## Problem description
Transcribe the lines exactly, beginning with the one that contains "This screenshot has width=276, height=234." and ending with the final line of the records. Do not transcribe pictures.

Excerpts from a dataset
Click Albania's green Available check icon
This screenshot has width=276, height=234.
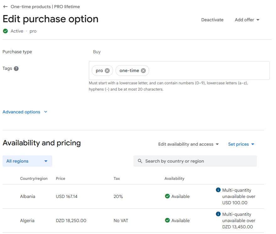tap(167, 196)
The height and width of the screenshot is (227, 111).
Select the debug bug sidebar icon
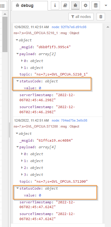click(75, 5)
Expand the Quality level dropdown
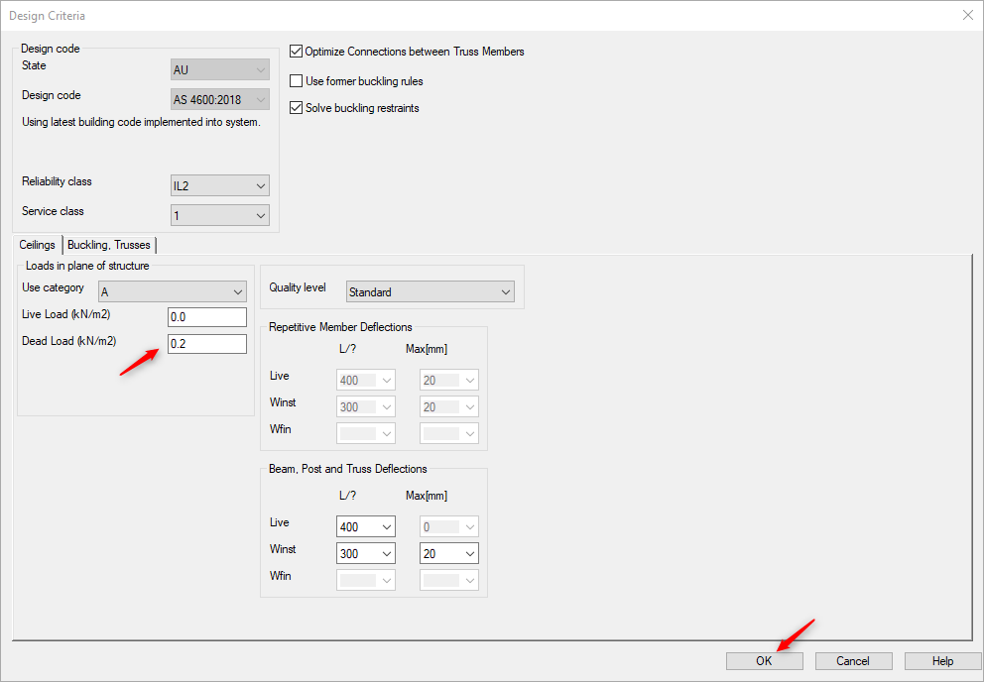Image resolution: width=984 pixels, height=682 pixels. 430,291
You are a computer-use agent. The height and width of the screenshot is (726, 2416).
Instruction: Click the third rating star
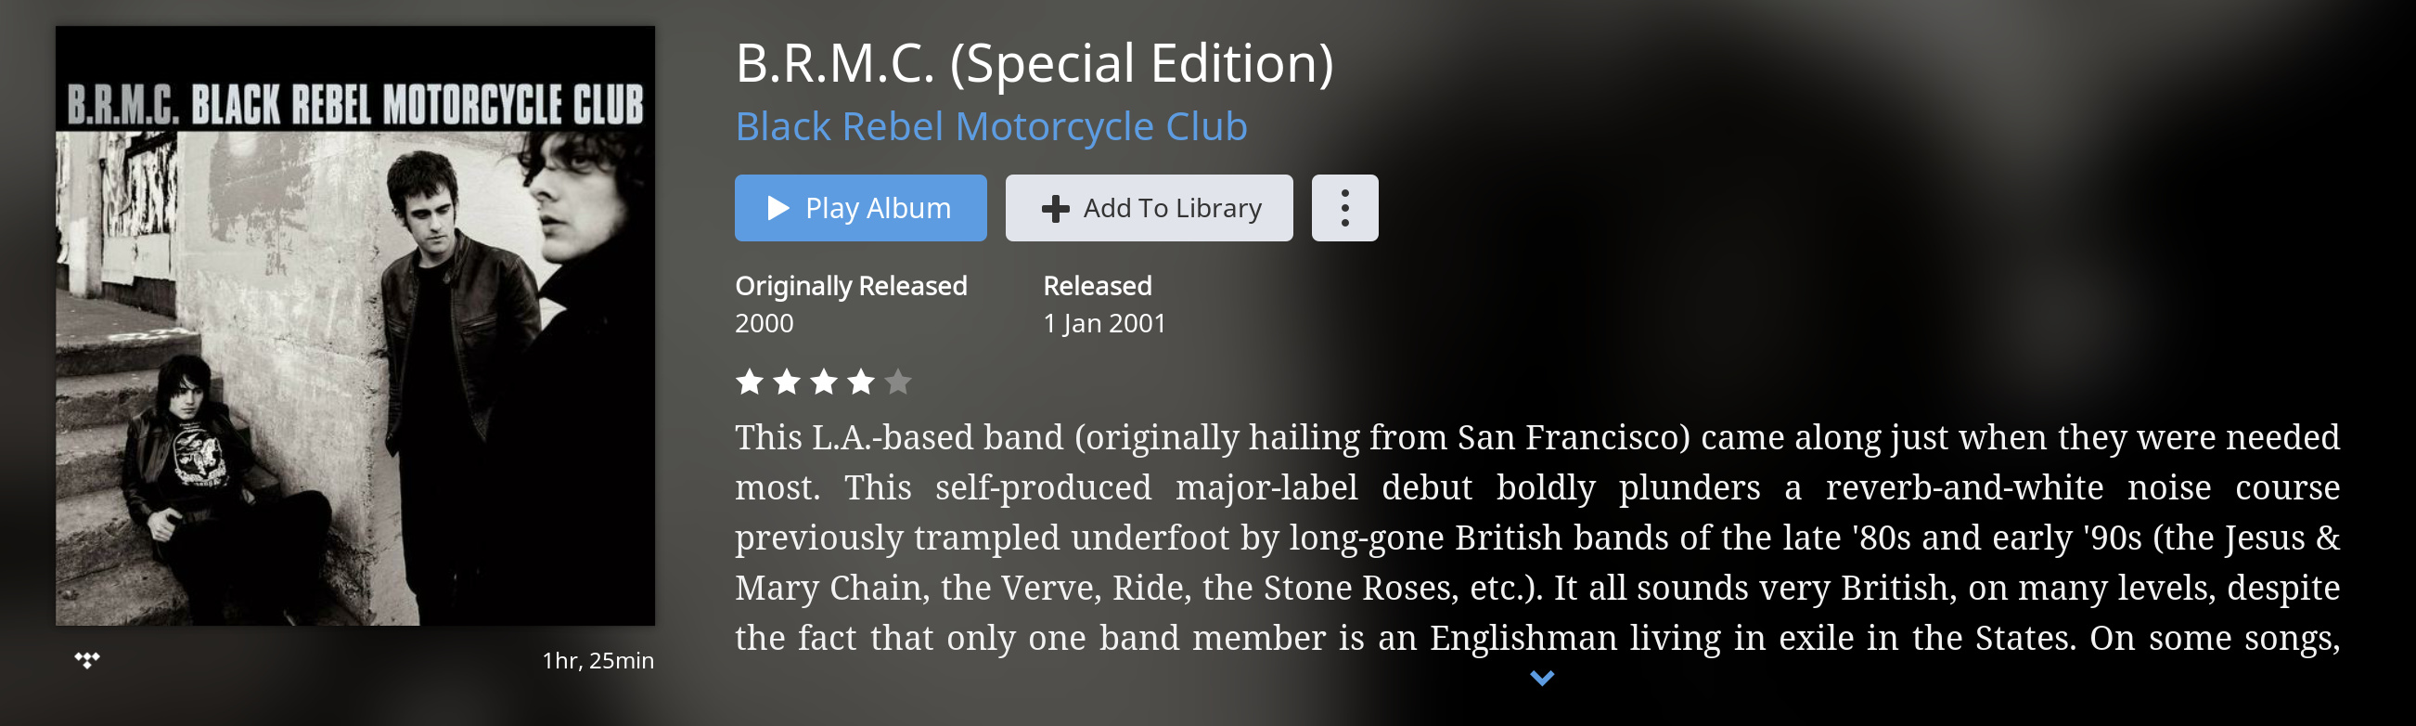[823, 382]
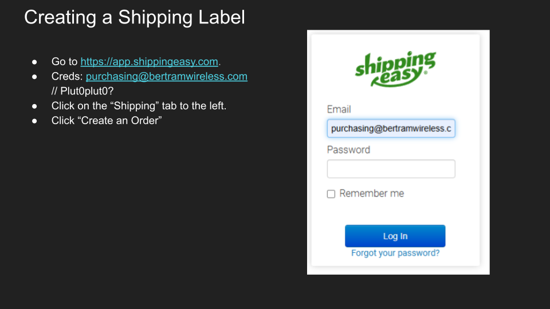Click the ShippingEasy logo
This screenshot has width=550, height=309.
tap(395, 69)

## Response box
This screenshot has width=276, height=234.
tap(167, 196)
The height and width of the screenshot is (227, 111).
Select the debug bug sidebar icon
click(75, 5)
Expand the Quality level dropdown
Image resolution: width=984 pixels, height=682 pixels. 430,291
You are a computer-use agent. The height and width of the screenshot is (726, 2416).
Instruction: Click the third rating star
[823, 382]
Click the ShippingEasy logo
This screenshot has width=550, height=309.
tap(395, 69)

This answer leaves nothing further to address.